Roubriche. Cet article douziesme qui s'en suit et le précédent article furent ostés du traictié qui fut corrigié depuis à Calais, quant les deux roys y furent ; et fu fait et accordé sur ces deux articles, ce qui est contenu en une lettre dont la copie est escripte en ce livre ci-après au feuillet ………… là où il est traictié des choses faites l'an mil trois cent soixante-huit, tantost après le quatriesme jour de juillet, après ce qui est escript des appellacions faites par le conte d'Armignac et pluseurs autres : et là sera trouvée transcrite ladite lettre qui se commence : Edouart, etc., signée en marge à tel signe ✠.
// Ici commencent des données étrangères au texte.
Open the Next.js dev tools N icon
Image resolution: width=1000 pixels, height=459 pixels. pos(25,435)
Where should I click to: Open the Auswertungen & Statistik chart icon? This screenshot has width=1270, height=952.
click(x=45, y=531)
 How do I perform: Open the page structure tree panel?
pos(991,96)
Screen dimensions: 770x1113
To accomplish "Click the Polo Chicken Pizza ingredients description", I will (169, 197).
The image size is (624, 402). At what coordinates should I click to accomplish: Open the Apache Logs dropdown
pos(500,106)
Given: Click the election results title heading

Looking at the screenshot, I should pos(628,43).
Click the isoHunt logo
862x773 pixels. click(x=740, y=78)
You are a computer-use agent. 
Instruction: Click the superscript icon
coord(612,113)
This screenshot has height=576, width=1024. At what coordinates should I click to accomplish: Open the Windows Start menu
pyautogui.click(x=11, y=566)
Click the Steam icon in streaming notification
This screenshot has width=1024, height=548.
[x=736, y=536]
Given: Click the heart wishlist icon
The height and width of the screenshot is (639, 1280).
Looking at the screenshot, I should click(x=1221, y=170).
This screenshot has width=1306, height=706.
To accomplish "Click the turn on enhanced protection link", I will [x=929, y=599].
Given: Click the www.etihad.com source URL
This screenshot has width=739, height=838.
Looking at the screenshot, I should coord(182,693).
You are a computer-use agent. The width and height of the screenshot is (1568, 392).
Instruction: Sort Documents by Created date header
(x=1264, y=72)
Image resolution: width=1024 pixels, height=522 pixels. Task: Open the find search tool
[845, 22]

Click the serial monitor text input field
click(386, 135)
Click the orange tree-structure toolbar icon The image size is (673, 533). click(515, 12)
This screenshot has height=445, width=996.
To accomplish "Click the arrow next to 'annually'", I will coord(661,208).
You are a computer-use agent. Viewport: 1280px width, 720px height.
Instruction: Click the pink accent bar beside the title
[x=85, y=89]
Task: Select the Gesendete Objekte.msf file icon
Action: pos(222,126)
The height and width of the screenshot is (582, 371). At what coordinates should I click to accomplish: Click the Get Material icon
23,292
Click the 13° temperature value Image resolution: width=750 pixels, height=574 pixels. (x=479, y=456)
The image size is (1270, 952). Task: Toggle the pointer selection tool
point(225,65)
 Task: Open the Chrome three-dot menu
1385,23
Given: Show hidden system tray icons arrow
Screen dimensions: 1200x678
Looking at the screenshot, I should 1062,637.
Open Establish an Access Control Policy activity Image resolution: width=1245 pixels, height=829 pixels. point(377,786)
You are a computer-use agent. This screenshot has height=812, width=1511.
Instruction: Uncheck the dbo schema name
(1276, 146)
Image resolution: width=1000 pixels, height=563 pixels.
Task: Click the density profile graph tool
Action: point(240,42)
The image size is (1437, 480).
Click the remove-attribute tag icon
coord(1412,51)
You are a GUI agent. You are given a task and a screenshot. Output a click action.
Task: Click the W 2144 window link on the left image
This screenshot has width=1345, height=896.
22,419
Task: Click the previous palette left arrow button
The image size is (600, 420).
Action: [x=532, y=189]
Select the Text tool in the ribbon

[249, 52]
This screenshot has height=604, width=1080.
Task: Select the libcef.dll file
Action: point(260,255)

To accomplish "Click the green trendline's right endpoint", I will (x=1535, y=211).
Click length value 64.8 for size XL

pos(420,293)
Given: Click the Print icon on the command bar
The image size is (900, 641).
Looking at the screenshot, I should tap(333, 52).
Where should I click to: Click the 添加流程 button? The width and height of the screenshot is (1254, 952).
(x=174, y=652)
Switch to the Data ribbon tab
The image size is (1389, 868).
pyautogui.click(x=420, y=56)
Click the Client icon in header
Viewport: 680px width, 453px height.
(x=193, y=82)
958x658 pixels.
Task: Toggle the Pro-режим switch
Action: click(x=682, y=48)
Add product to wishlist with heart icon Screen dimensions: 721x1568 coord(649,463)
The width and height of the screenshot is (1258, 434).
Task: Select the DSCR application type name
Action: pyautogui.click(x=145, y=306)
Le douziesme article. » Item, est accordé que le roy de France et son ainsné fils renonceront expressément auxdis ressors et souverainetés et à tout le droit qu'il ont et povent avoir en toutes les choses qui par ce présent traictié doivent appartenir au roy d'Angleterre ; et semblablement le roy d'Angleterre et son fils renonceront expressément à toutes les choses qui, par ce présent traictié, ne doivent être bailliées né demourer audit roy d'Angleterre, et à toutes les demandes qu'il faisoient au roy de France, et par espécial au nom et au droit de la couronne de France, à l'ommage, souveraineté et demaine du duchié de Normendie et du duchié de Touraine, des contées d'Anjou, du Maine, et à la souveraineté et hommage du duchié de Bretaigne, et à la souveraineté et hommage de la conté et païs de Flandres, et à toutes autres demandes que le roy d'Angleterre faisoit ou faire pourroit au roy de France pour quelconque cause que ce soit ; oultre ce et excepté qui par ce présent traictié doit demourer et estre baillié audit roy d'Angleterre et à ses hoirs ; et transporteront, cesseront et délaisseront, l'un roy à l'autre perpétuellement, tout le droit que chascun d'eux avoit en toutes les choses qui, par ce présent traictié, doivent demourer ou estre baillées à chacun d'eux, et du temps et lieu où et quant lesdites renonciacions se feront, parleront et ordeneront les deux roys à Calais ensemble.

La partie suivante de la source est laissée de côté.